Author |
Message
|
tkaravind |
Posted: Tue Mar 30, 2004 3:19 am Post subject: Sender channel fails to run after system restart ... |
|
|
Acolyte
Joined: 24 Jul 2001 Posts: 62
|
Dear All,
We have a Mainframe-AIX connection through MQSeries.
The sender side is on the mainframe and the AIX is on the receiving end.
It is so happened that when we restarted the AIX server the sender was not able to connect to the receiving end for a long time. The mainframe team members even reported the channel was in a RETRYING state.
This was so even 40-50 mins after the AIX queue manager was up and running.
When we manually intervened and started the channel it however started running !
There was no symptom reported on the MQ error log too (i.e message seq number mismatch / max_resource exceeded etc). The log is only full of channel started / ended normally messages.
So we are still in the dark as to the root cause in order to avoid it in future.

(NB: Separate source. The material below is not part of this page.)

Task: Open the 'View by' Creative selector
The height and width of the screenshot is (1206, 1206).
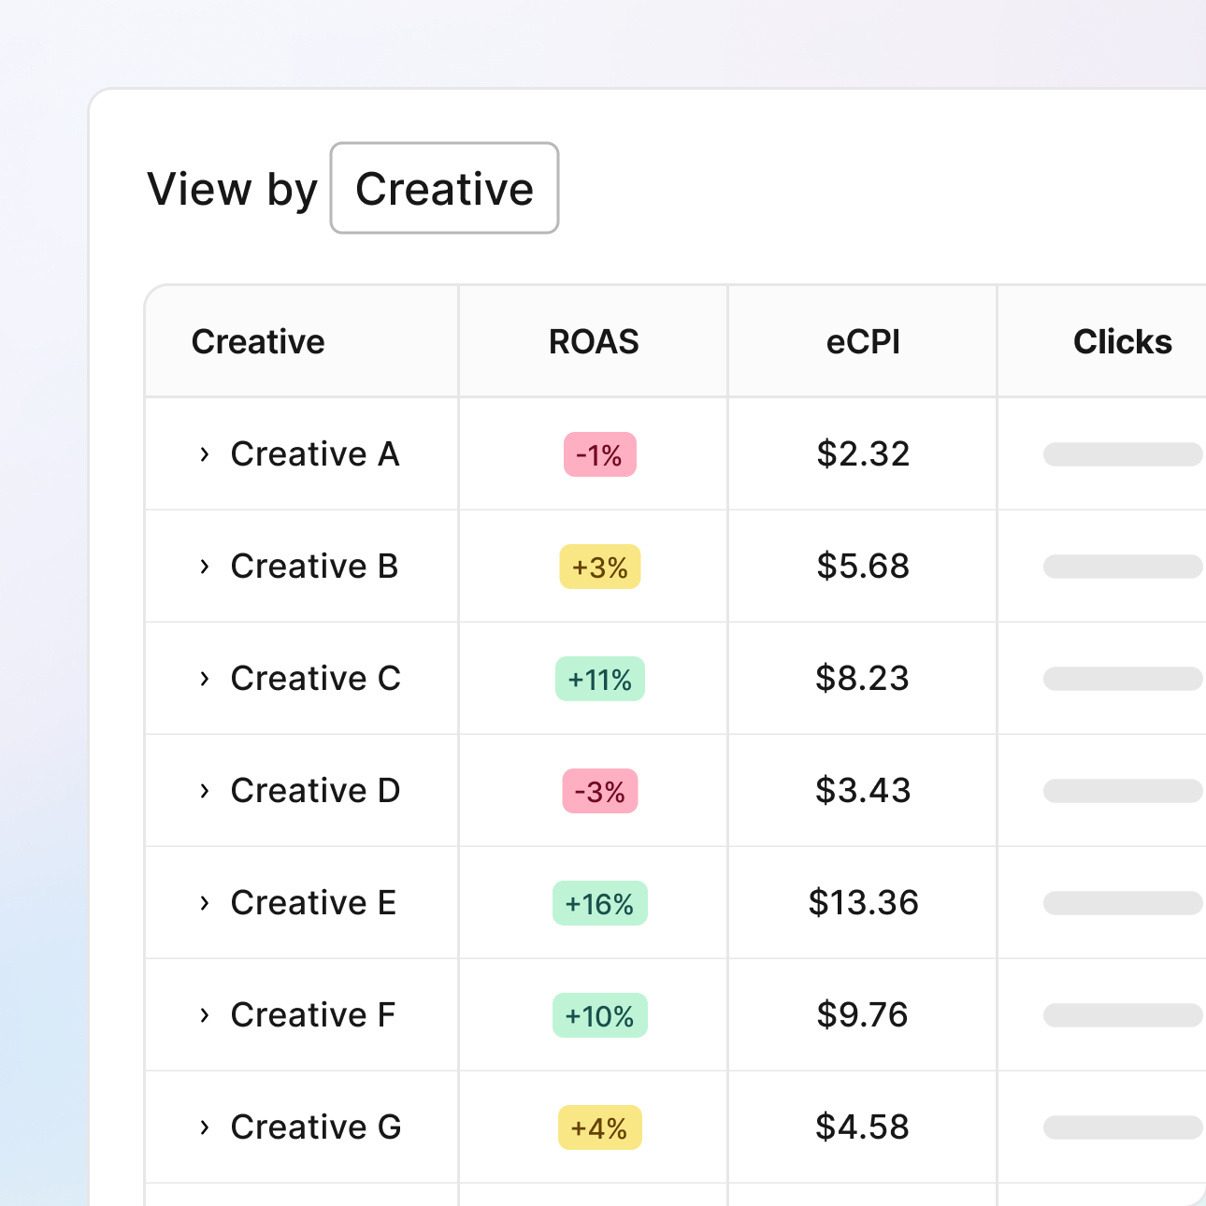Action: click(443, 188)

However I did see an FDC getting generated at around that time. I have copy-pasted the first few lines of that :
+-----------------------------------------------------------------------------+
| |
| MQSeries First Failure Symptom Report |
| ===================================== |
| |
| Date/Time :- Saturday March 27 23:33:07 GMT 2004 |
| Host Name :- inbkp01 (AIX 4.3) |
| PIDS :- 5765B73 |
| LVLS :- 520 |
| Product Long Name :- MQSeries for AIX |
| Vendor :- IBM |
| Probe Id :- XC338001 |
| Application Name :- MQM |
| Component :- xehAsySignalHandler |
| Build Date :- May 30 2001 |
| CMVC level :- p520-CSD01G |
| Build Type :- IKAP - (Production) |
| UserID :- 00000203 (mqsi) |
| Program Name :- runmqchi |
| Process :- 00006766 |
| Thread :- 00000002 |
| Major Errorcode :- xecE_W_UNEXPECTED_ASYNC_SIGNAL |
| Minor Errorcode :- OK |
| Probe Type :- MSGAMQ6209 |
| Probe Severity :- 3 |
| Probe Description :- AMQ6209: An unexpected asynchronous signal (1) has |
| been received and ignored. |
| Arith1 :- 1 1 |
| Arith2 :- 6766 1a6e |
| |
+-----------------------------------------------------------------------------+
MQM Function Stack
xehAsySignalMonitor
xehHandleAsySignal
xcsFFST
MQM Trace History
{ xppInitialiseDestructorRegistrations
} xppInitialiseDestructorRegistrations rc=OK
{ xehAsySignalMonitor
-{ xppPostAsySigMonThread
-} xppPostAsySigMonThread rc=OK
-{ xehHandleAsySignal
--{ xcsRequestThreadMutexSem
--} xcsRequestThreadMutexSem rc=OK
--{ xcsFFST
==========>>>>>
Has anyone faced this situation earlier ? Any help is greatly appreciated.
Thanks & Regards,
Aravind |
|
Back to top |
|
 |
gunter |
Posted: Tue Mar 30, 2004 3:59 am Post subject: |
|
|
Partisan
Joined: 21 Jan 2004 Posts: 307 Location: Germany, Frankfurt
|
There should be an entry in the errorlog of the sending queuemanager. If a channel is retrying, there was a "channel stopped by error" before. Mostly there is nothing to find on the receiving queuemanager, because the sender couldn't connect it. _________________ Gunter Jeschawitz
IBM Certified System Administrator - Websphere MQ, 5.3 |
|
Back to top |
|
 |
tkaravind |
Posted: Wed Mar 31, 2004 4:37 am Post subject: |
|
|
Acolyte
Joined: 24 Jul 2001 Posts: 62
|
Hi,
There is nothing reported on the sender side. There are multiple "Channel Started" messages ...this goes to show that the channel was retrying for a long period time. No other error is being flagged off here.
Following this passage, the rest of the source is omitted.